I was born human and I'm sorry for that. ——太宰 治
Jul 9, 2020
229
For me, it's more because I'm worried about the high possibility for suicides to fail, and yet these people managed. But yeah, must've taken a lot for them to actually go through. Still, that's sad though...

ありがとうございます。それがざんねんですね。

Must be hard on you. I hope things are getting better/will get better. I'm not doing well at school too right now, fortunately my family is more understanding. But my guilt is too heavy to keep on living....

Thank you so much... I appreciate.

It's indeed great pity to see Haruma going. I remember back in my high school era, there were many Japanese actors/actresses like Haruma, Gakki, Yamashita Tomohisa, Erika Toda, Erika Sawajiri etc. well welcomed on campus. Haruma's departure means to some extent the farewell to my youth time. I know that suicide culture is quite popular in Japan. There're two famous Japanese novels about suicide that I really like and right on my office desk - Ningen Shikkaku by Dazai Osamu and Lake Akan by Watanabe Junichi.

My family is really harsh on me about my performance at school and at work.
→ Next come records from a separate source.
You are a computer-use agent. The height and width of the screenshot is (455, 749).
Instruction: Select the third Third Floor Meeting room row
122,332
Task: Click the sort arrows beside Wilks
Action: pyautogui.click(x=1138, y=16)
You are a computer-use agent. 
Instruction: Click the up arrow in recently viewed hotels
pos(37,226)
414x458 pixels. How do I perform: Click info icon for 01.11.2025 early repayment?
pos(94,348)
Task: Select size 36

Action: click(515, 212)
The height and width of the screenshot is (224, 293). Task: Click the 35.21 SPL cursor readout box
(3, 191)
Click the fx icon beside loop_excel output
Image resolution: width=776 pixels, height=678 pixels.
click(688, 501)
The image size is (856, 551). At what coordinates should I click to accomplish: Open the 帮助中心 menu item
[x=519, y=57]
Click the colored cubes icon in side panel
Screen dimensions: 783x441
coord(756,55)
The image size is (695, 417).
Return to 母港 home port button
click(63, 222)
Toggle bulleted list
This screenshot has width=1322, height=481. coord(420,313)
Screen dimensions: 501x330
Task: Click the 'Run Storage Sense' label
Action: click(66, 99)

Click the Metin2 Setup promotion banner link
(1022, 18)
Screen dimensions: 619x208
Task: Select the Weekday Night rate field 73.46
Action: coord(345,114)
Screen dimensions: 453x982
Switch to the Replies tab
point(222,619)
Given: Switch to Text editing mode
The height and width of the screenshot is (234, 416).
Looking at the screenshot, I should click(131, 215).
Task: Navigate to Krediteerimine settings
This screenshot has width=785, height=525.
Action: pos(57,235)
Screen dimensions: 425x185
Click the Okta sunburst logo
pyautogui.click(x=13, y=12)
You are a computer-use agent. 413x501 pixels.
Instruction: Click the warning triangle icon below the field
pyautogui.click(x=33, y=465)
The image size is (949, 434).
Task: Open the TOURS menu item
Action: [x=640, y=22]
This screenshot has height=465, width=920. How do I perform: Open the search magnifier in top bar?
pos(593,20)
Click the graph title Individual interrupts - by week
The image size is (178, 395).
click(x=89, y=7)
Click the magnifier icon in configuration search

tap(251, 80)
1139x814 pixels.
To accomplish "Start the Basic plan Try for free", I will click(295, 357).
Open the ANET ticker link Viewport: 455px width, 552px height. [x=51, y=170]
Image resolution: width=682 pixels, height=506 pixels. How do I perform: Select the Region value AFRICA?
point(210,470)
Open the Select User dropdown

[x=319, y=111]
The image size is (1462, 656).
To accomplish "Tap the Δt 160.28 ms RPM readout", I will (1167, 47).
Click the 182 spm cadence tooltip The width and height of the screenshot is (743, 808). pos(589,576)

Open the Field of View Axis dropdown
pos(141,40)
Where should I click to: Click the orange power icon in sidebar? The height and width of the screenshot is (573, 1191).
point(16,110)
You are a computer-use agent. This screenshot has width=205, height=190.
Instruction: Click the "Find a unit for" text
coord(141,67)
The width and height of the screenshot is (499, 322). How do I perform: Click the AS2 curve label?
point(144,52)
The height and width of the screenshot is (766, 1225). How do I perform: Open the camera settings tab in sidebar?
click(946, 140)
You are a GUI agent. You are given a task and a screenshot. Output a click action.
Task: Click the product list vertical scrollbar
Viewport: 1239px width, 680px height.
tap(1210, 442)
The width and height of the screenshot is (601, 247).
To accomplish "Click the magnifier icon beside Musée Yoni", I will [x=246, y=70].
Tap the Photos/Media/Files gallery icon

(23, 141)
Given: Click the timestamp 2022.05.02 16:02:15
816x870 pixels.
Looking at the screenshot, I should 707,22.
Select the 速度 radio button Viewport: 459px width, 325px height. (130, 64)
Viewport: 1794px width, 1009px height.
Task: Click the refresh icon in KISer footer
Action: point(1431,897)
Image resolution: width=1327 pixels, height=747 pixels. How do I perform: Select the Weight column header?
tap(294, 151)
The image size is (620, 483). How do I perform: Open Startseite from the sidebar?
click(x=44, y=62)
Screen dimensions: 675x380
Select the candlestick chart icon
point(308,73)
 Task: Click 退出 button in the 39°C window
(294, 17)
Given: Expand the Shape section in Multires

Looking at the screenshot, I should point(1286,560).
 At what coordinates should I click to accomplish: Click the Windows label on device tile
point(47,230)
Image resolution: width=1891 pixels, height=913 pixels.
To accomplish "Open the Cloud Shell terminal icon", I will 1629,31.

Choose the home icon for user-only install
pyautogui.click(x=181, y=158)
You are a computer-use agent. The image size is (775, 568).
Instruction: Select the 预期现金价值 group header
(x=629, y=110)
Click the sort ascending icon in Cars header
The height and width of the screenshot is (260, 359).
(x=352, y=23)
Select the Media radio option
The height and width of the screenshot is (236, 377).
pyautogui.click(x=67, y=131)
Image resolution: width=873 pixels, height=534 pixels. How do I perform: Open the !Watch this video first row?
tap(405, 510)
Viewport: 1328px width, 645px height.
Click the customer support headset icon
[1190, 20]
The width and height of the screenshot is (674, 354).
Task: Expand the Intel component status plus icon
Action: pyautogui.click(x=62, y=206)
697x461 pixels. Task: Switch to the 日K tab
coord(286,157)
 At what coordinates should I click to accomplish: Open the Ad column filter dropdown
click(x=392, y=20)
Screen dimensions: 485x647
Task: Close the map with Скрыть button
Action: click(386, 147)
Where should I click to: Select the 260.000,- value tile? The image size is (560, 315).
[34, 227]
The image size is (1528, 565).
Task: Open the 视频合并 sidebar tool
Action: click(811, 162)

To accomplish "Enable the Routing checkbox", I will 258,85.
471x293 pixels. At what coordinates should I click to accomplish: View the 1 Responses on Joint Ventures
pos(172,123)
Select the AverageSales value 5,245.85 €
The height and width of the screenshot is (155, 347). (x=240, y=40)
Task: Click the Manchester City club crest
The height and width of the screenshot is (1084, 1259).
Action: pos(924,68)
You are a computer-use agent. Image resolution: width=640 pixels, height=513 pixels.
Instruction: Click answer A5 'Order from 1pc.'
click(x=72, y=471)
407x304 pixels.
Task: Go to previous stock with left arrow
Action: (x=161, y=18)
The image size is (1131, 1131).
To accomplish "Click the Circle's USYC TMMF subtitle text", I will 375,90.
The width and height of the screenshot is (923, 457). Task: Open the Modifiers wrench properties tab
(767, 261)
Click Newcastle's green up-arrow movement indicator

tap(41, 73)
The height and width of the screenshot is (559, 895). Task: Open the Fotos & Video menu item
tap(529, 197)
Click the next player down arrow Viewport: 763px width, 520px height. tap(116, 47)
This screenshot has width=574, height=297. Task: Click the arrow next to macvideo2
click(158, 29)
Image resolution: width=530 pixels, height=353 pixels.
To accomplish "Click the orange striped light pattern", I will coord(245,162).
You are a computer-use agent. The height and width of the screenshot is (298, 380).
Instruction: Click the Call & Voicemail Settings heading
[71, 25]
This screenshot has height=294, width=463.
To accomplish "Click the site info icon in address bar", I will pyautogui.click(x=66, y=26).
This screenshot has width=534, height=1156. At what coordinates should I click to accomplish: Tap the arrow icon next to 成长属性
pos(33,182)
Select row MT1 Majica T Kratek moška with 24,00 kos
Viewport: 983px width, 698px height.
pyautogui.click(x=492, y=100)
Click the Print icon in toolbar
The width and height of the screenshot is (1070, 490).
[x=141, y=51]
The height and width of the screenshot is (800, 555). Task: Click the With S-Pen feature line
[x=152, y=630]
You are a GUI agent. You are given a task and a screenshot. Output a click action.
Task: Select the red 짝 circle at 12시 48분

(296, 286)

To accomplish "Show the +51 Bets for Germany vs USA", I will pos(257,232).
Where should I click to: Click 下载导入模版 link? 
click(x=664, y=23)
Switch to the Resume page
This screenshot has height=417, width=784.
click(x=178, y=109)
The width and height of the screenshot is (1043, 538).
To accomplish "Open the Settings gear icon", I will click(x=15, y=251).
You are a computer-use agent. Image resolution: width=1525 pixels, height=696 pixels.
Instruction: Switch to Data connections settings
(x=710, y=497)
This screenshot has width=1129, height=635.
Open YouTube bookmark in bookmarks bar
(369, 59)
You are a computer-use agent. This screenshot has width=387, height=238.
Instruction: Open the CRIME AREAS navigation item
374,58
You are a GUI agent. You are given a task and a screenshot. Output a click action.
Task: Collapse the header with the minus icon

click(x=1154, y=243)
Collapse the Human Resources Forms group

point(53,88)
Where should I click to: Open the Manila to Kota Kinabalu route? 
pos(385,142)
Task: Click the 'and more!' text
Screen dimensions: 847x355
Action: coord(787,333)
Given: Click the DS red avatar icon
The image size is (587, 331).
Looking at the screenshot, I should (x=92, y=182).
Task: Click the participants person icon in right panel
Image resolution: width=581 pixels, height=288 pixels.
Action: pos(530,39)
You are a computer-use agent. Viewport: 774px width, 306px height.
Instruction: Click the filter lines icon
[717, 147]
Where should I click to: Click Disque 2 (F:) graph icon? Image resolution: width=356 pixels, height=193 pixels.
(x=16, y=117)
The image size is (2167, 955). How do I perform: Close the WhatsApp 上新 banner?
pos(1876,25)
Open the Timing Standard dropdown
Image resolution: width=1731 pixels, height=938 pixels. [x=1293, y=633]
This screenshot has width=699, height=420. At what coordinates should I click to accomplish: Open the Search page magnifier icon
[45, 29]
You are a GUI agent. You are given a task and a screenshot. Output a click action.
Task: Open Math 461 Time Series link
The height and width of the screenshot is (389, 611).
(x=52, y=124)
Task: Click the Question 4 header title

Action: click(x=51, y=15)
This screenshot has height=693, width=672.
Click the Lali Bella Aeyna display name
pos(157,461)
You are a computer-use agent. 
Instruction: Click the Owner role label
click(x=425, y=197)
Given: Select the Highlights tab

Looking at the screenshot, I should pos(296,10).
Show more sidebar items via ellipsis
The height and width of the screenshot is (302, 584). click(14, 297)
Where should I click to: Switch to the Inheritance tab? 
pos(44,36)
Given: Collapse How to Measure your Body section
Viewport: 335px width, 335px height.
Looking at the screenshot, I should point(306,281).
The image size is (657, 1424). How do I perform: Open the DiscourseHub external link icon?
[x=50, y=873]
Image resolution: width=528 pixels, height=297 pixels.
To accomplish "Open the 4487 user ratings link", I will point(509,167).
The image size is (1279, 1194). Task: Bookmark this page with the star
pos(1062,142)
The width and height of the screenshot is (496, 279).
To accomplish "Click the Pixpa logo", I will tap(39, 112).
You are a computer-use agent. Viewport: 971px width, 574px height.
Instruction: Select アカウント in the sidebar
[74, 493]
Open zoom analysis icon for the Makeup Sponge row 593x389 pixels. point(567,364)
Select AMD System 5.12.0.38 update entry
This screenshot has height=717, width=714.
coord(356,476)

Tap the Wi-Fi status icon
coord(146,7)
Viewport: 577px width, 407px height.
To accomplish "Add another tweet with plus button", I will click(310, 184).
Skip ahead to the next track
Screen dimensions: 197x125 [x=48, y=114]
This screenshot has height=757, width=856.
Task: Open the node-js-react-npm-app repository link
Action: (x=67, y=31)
And they tend to go to extremes e.g. find people to cyberbully me for not getting an intership or full-time job (as for full-time job, the criticisms started since the summer break right after I graduated from college, which was the time many students of western countries are yet enjoying their graduation trip or even gap year); force me to stop making friends with people having worse acadmic grades than me; even though I was awarded PBK at college for my decent GPA, my family was dissatisfied with it because I did only one major while most of my peers did double or even triple majors, and punished me by having me take 3 pieces of luggage (each weighing about 50 lbs) and walk home from airport (distance of about 40 km) on the first night back to my country from college. I've really had it throughout my life. The only way of getting better for me is CTB.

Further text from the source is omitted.